The looking glass itself still has a ceiling, and professional obstacles include gender bias. Generally in nursing, we think of men when we think of gender bias. However, in the corporate world of healthcare and nurse executives (the majority of whom are women), the glass ceiling is still there. As she reflects on the many examples of women bumping their heads on the glass, the author shares her belief that the silence in the room when gender slurs are made, intentionally or not, is a lack of courage probably as a result of fear. She states: "…I have learned over the years that when one's mind is made up, this diminishes fear; knowing what must be done does away with fear."1(p107) She also quotes Martin Luther King Jr in her quest to have nurses do the right thing and speak up when right is right: "Our lives begin to end the day we become silent about things that matter…. I have made a commitment to never become silent again about things that matter."1(p109)

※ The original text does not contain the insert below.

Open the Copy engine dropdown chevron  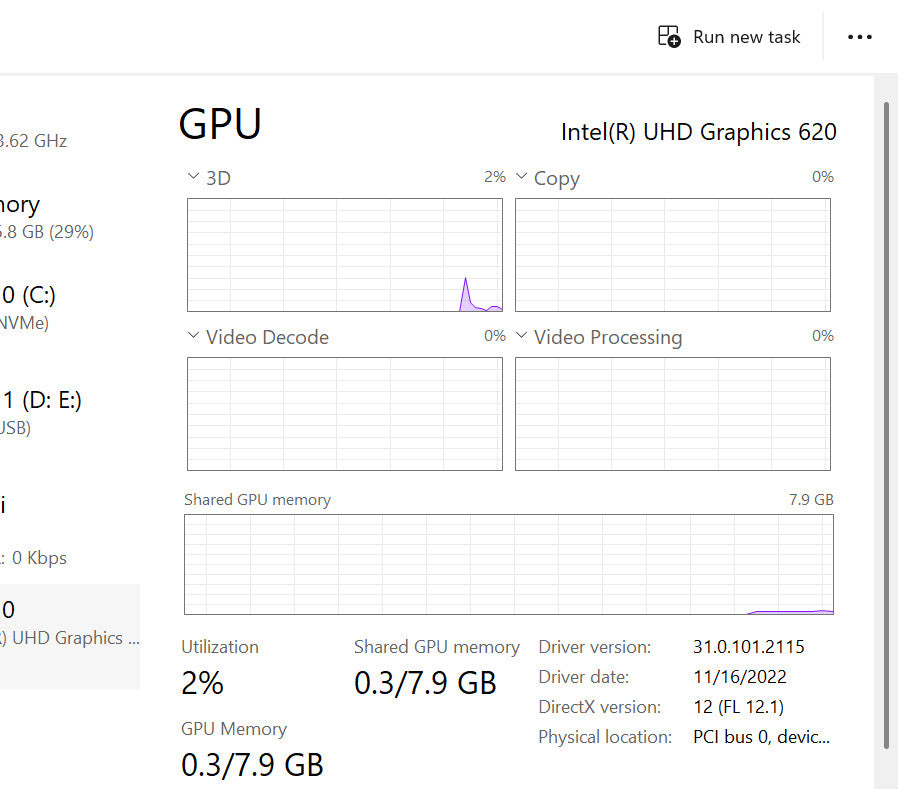[x=521, y=178]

(Nursing) Leadership Is not for Everyone
A self-analysis is provided in the book and aids in answering the question: "Is leadership for me?" In times of economic turmoil and rightsizing, dealing with the downsizing of an organization requires coping on a personal level and an understanding of the elements of a divestment of an organization at the corporate level. One of the most intriguing chapters concerns the perils of a newly appointed neophyte nurse manager of a busy emergency department. Two authors eloquently describe the nightmare of an academic medical center CNO who had to deal with the severe shortcomings of the nationally recruited new manager. Cultures and leadership styles clash, as the military background of the new manager leads to distrust, paranoia, and hostility among the staff, including physicians. Swallowing her pride and admitting a mistake had been made, the CNO dismisses the new manager and writes a letter of apology to the staff to heal and get back on track to a better emergency department. The letter includes the authors' philosophy:
…to deal effectively with problems is by raising them, acknowledging them, and working together to resolve them. If people feel afraid to talk about what's wrong, situations will only deteriorate, people will become demoralized, and everyone will suffer. Stifling discussion is not a leadership strategy; it's a prescription for disaster.1(p93)
Closing the loop, or, in this case, the string of pearls, the editor of the book found out at a young age that being the oldest, therefore the boss, does not always prepare you for leadership later in life. She paraphrases the father of modern management guru, Peter Drucker, to emphasize her point: "…Telling people what to do isn't the same as being an effective executive."1(p255)
We can probably all relate and learn from that one simple rule for excellence in leadership.
The book is suitable for graduate students at the master's level, especially for those in nursing administration programs, providing the impetus for discussion and examples of reflective practice. The reviewer's only criticism is the title. Given the increase of men in nursing and as nurse leaders, the title may not be appealing to them. And as a woman, I honestly was not interested in the book because of the title; once I read it though, the book was very informative, enlightening, and engaging.